On being enough

1 06 2025

Horses first welcomed me into their world a long time ago. I was a dreamy child of ten in need of true connection and I found horses, or maybe they found me?

I have cared for my own horses now for more than two decades, an astonishing span of time. One of our younger volunteers who has known and loved our horses for a couple of years remarked this week. ‘I find it hard to get my head around the fact these horses are older than me.’

More than twenty years ago I had an ache to connect with horses again. I didn’t know why. I just needed to be with them. Maybe some part of me knew I would need them to save my life. As I shared in a TEDx talk, educating my horses gave me a way through the pain of losing my closest friend to suicide. They showed me that it was possible to find joy in the midst of heartbreak. They showed me how to live well and taught me startling lessons of recovery, resilience and now relinquishment.

Since we incorporated Horsemanship for Health as a Community Interest Company more than nine years ago, we have worked with a range of people from young people who struggled to attend school, to women experiencing severe trauma after domestic violence to Royal Marines and senior Navy personnel who experienced catastrophic breakdown after tours of duty in Afghanistan and Iraq. From long-term psychiatric patients sectioned under the mental health act to children who needed loving parenting – often seeing both disparate groups on the same day another volunteer wryly reminded me this week – the horses have met every person with compassion, courage and curiosity.
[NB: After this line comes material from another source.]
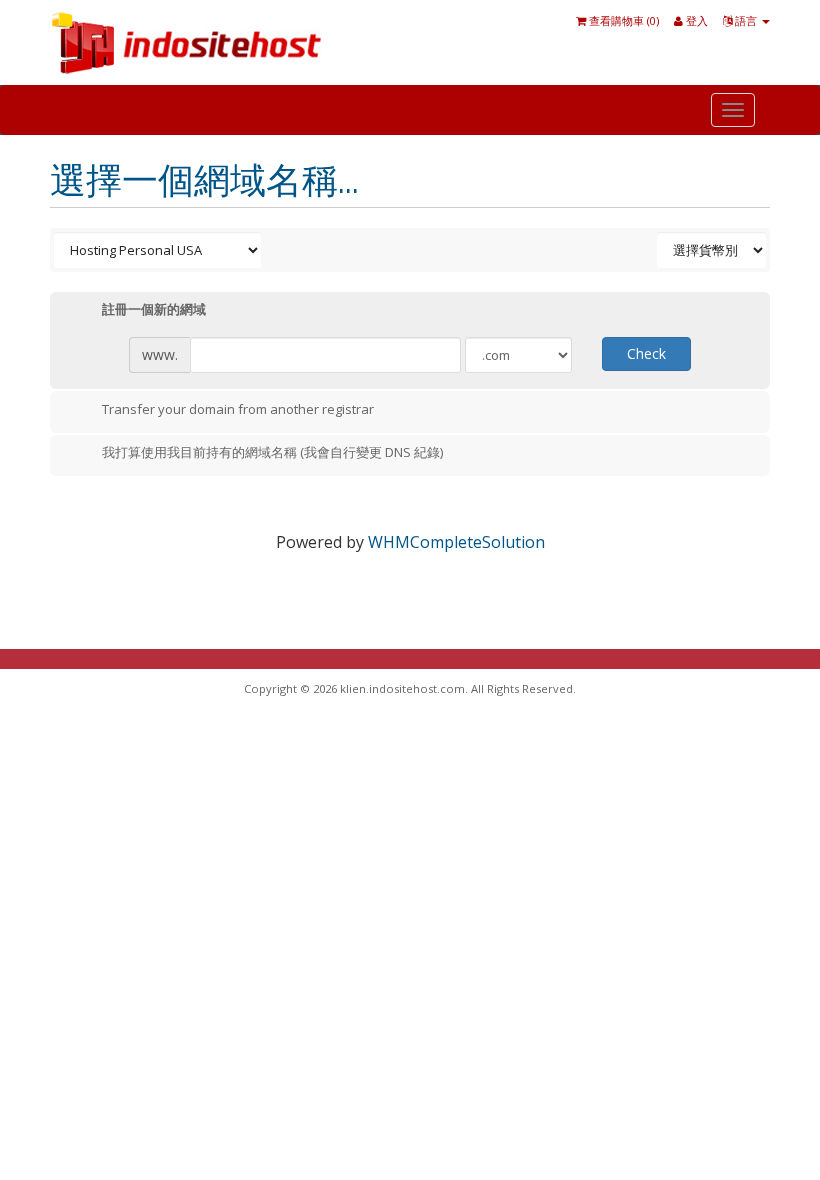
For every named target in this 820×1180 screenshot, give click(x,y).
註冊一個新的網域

In the early days of building our enterprise, I worried that there would come a point when the horses would say ‘enough’ and would refuse to engage or make it clear they needed time off from spending time with traumatised people. Instead, something more remarkable has happened. Every single one of our team of nine people has experienced trauma and intense pain. Every one of us has undergone terrific life challenge and every single one of us knows the agony of not wanting to live. The horses have accepted every single one of without judgement. Far from saying enough is enough, as our team has grown and is still growing, the horses have embraced us all as if we are life-long friends.

Witnessing Sheranni lift his head from the grass and stride over to the gate to wicker a greeting to our youngest volunteer who he had not seen in weeks melted our hearts this week. Horses don’t forget true connection. They value it. They understand it. They live it.

And their value system of unconditional acceptance combined with a way of life that gives them the freedom to make choices, is why they remain open to whoever steps through the gate. Nearly ten years in, I am reminded by my master teachers to keep looking with fresh eyes.